# Goji Berry (dried or fresh)



## nikki (Apr 29, 2010)

So I've only recently heard about how amazing this little berry is. My husband's dad swears by goji berries, so I picked up a mixed fruit and nut mixture from the Bulk Barn, because it's mainly dried goji berries. (They're super expensive to buy on their own, but this mix was decently priced considering the massive quantity of goji berries in the mix, yay!)

Do any of you eat them? Do any of you know anything about them that's important to know? 

I found a great article on them, with information and all that jazz on Health Benefits of Goji Berry with all of the health benefits, which is great and all... But do any of you use them in recipes or anything? What do they taste like fresh?

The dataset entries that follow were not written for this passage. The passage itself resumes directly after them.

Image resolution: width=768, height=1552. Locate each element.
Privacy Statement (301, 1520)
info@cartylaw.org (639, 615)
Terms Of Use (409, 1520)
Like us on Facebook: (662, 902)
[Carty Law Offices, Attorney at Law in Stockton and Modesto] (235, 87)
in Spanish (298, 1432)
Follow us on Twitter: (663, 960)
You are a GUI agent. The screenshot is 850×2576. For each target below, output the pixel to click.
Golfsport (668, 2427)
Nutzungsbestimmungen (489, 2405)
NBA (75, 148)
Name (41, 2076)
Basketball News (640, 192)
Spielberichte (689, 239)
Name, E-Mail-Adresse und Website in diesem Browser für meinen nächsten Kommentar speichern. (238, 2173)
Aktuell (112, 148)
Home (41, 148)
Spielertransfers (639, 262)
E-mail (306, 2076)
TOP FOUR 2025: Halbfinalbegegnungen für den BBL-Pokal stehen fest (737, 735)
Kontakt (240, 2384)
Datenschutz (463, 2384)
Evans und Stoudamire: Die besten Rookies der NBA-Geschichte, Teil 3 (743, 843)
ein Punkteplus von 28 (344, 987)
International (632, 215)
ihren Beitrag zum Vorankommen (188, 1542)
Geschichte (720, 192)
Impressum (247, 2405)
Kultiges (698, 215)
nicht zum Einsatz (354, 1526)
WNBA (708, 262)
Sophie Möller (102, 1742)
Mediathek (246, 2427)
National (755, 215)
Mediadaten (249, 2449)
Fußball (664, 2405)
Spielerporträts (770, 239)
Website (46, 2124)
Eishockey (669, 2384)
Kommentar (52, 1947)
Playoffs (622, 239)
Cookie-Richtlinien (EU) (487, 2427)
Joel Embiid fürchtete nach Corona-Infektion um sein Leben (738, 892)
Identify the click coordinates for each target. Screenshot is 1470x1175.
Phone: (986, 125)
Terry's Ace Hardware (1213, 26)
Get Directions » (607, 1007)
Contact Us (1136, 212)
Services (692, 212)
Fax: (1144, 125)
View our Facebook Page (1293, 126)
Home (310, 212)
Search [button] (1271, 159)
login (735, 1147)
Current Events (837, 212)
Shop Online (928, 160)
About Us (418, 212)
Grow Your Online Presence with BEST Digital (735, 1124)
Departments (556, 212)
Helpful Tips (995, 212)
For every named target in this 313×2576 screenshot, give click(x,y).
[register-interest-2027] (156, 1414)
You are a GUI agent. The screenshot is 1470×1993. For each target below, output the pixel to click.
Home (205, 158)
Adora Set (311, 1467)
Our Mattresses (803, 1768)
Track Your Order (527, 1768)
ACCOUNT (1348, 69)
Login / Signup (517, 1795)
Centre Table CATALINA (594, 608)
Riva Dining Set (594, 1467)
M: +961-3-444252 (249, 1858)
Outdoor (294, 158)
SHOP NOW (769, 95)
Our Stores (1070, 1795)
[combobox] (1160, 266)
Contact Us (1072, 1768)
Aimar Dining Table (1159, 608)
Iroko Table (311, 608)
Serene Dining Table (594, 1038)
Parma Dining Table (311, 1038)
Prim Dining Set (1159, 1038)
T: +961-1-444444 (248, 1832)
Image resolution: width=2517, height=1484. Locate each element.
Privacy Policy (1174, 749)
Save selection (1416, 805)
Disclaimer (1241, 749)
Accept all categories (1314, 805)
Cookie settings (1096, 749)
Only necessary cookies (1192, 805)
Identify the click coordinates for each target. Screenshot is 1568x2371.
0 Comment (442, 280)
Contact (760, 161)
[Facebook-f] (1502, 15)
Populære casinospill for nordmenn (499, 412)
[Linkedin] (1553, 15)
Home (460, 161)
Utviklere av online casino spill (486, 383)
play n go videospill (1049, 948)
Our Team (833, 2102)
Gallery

I've been told it's hard to find them fresh here, and that dried is my best bet.


----------



## Neatahwanta (May 10, 2010)

My wife puts a handful of the dried goji berries in water, adds a little lemon juice and agave syrup, and waits for them to plump up.  You don't really infuse the water with goji, but the rehydrated berries taste great, with a tartness that reminds me a little of cranberries.  You can also put them in smoothies and get the same rehydrated effect.


----------



## larry_stewart (May 10, 2010)

Ive tried them dried and wasnt too crazy about them.  To me just tasted like another dried fruit.  Ive never seen them in their fresh form.


----------



## Andy M. (May 10, 2010)

nikki said:


> ...I found a great article on them, with information and all that jazz on Health Benefits of Goji Berry...



Interesting article.  I also read about them in Wiki and they state that all the health and weight loss benefits haven't been substantiated in unbiased and corroborated tests.


----------